(Some lines)
━━━━
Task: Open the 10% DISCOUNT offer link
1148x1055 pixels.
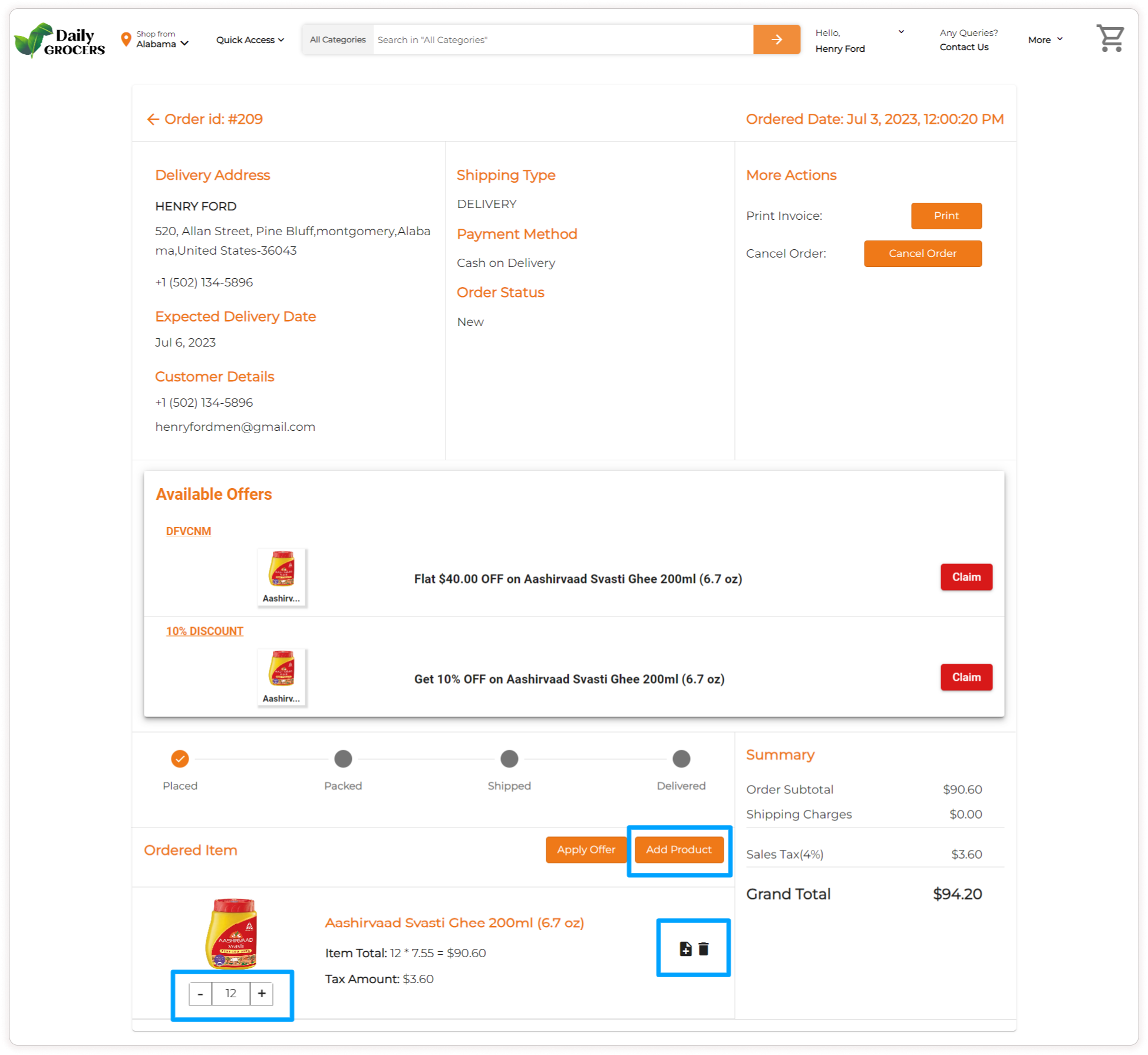Action: (x=204, y=631)
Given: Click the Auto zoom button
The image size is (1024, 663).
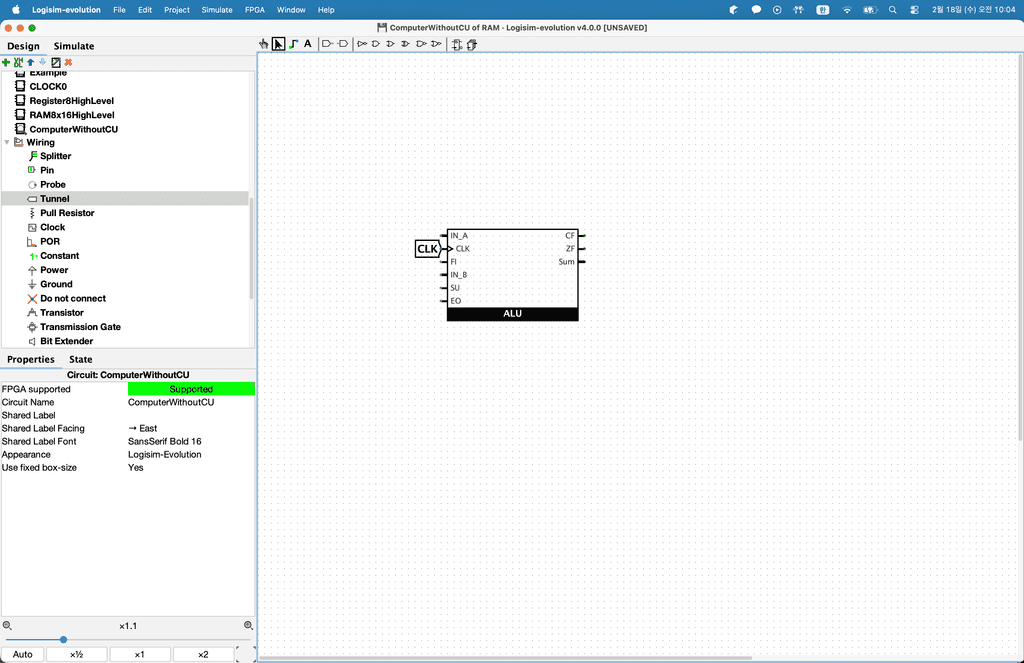Looking at the screenshot, I should tap(22, 654).
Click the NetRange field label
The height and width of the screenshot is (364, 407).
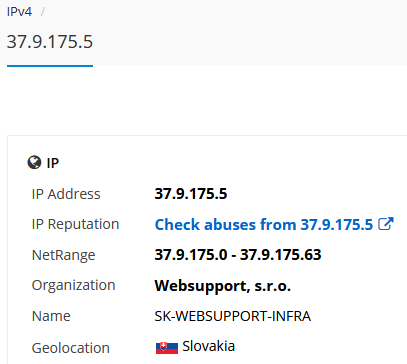point(63,255)
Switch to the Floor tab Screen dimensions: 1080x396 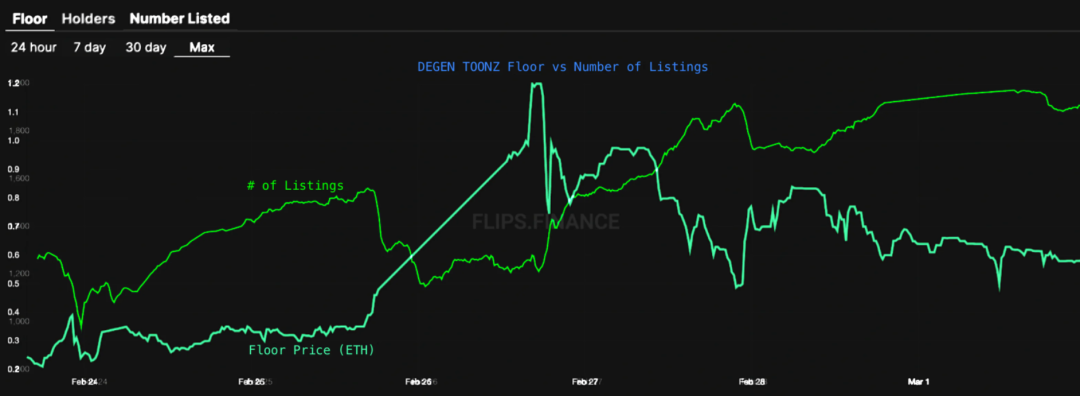click(x=30, y=19)
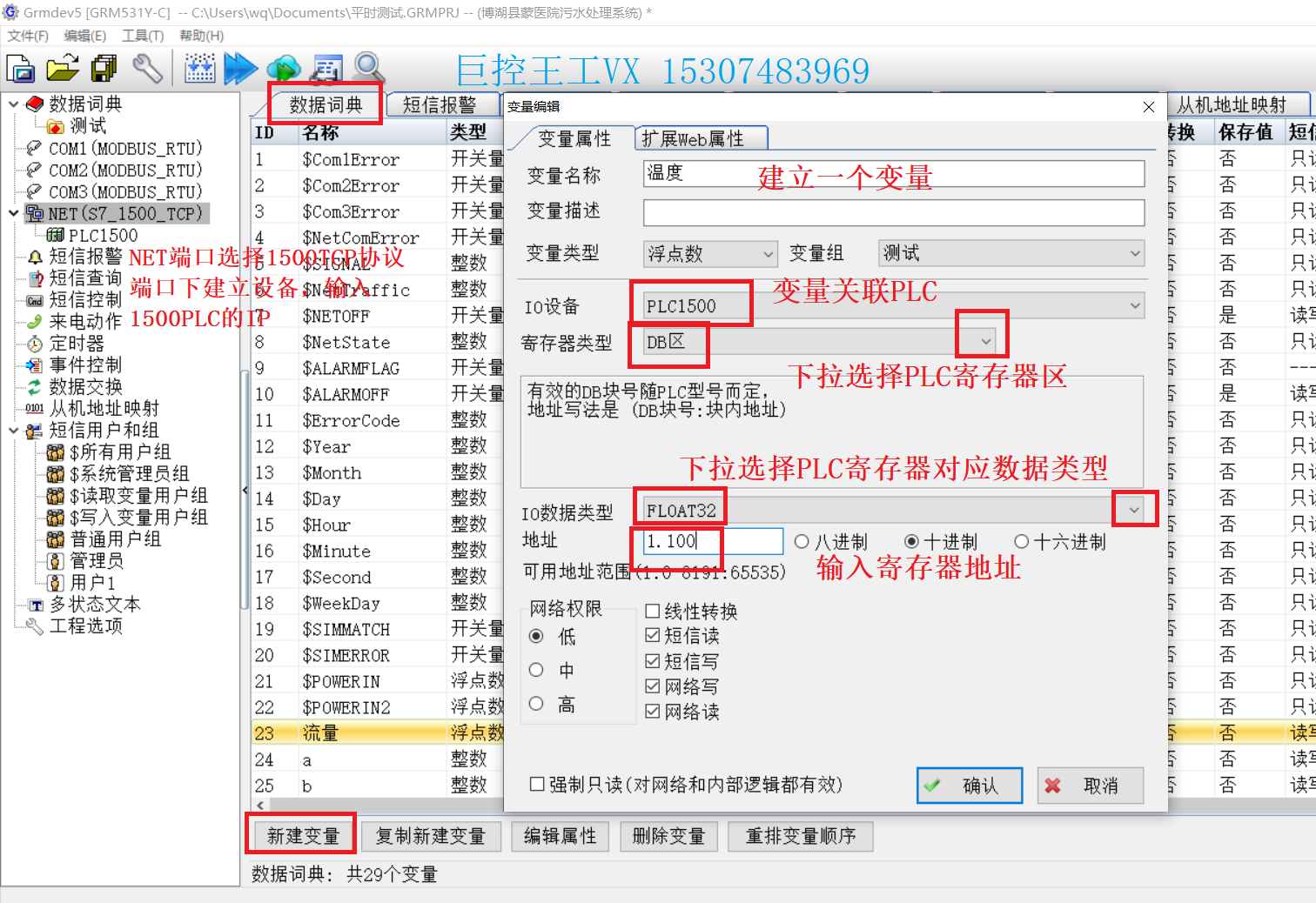Select the 十六进制 radio button
This screenshot has width=1316, height=903.
point(1022,542)
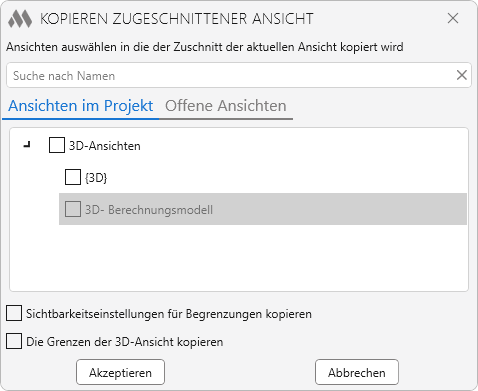This screenshot has height=391, width=478.
Task: Click the app logo in the title bar
Action: point(20,19)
━━━━
Short task>
Copy out verbatim the lines from the one containing "Click the NetRange field label" through the one containing "point(63,255)", including both of those lines. Leave the pictures out of your answer.

Completed task>
Click the NetRange field label
The height and width of the screenshot is (364, 407).
point(63,255)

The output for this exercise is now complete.